Nos concitoyens ne doivent pas être les otages de cette difficulté à parvenir à un accord. Ils attendent de leurs élus, nationaux et locaux, qu'ils prennent en considération l'intérêt général. C'est pourquoi j'ai déposé une proposition de loi en juillet 2009, prenant en compte les hypothèses de travail avancées par les associations d'élus et les travaux conduits par des professionnels -je pense notamment au rapport de M. René Rizzardo. Un premier point de convergence consiste à reconnaître le rôle de l'échelon régional en matière d'aménagement du territoire et de planification : élaboration d'un schéma régional des formations artistiques à vocation professionnelle, création d'une commission régionale des enseignements artistiques, qui réunirait l'État et toutes les collectivités concernées. Elle veillerait à encourager les partenariats y compris avec le privé et elle prendrait en considération toutes les formes de chaque discipline, je pense par exemple aux musiques actuelles. Un « chef de filat » régional ne saurait être perçu comme une prééminence mais plutôt comme une force d'impulsion et de coordination, de cohérence dans l'offre de formation, voire de mutualisation des moyens.

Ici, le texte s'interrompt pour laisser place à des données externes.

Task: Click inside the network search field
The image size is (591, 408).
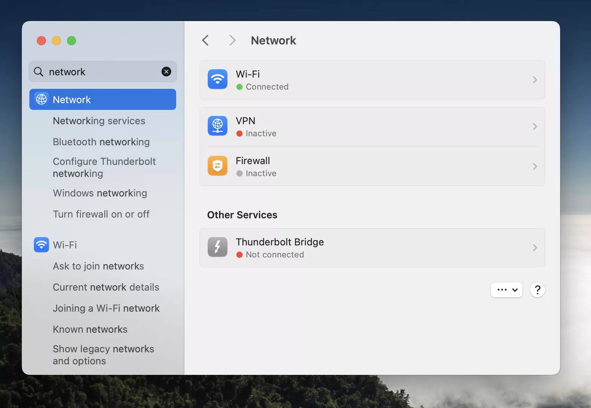Action: coord(102,72)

Il paraît nécessaire également de préciser les modalités d'application de la loi. Si les communes doivent assumer seules le financement de l'enseignement professionnel initial, elles se désengageront, estimant ne pas avoir à supporter la charge d'un enseignement qui bénéficie à une population implantée sur un plus vaste territoire que le leur.

Certaines menaces ont vu le jour, ainsi pour le conservatoire de Versailles ou les Beaux-Arts de Rueil-Malmaison : pourquoi ces villes assureraient-elles seules des formations de troisième cycle ?

La très grande hétérogénéité des situations régionales complique la donne, même si la plupart des régions comprennent que la formation des jeunes artistes, plus précoce, relève de leur compétence. Certaines sont historiquement plus impliquées. L'Association des régions de France s'est exprimée en faveur d'un engagement facultatif, ce qui n'exclut pas le pilotage du réseau. Cela suppose une contribution des communes, qui gardent vocation à financer l'éducation artistique des jeunes et les actions de sensibilisation. Ont-elles pour autant vocation à financer tous les échelons de la formation ?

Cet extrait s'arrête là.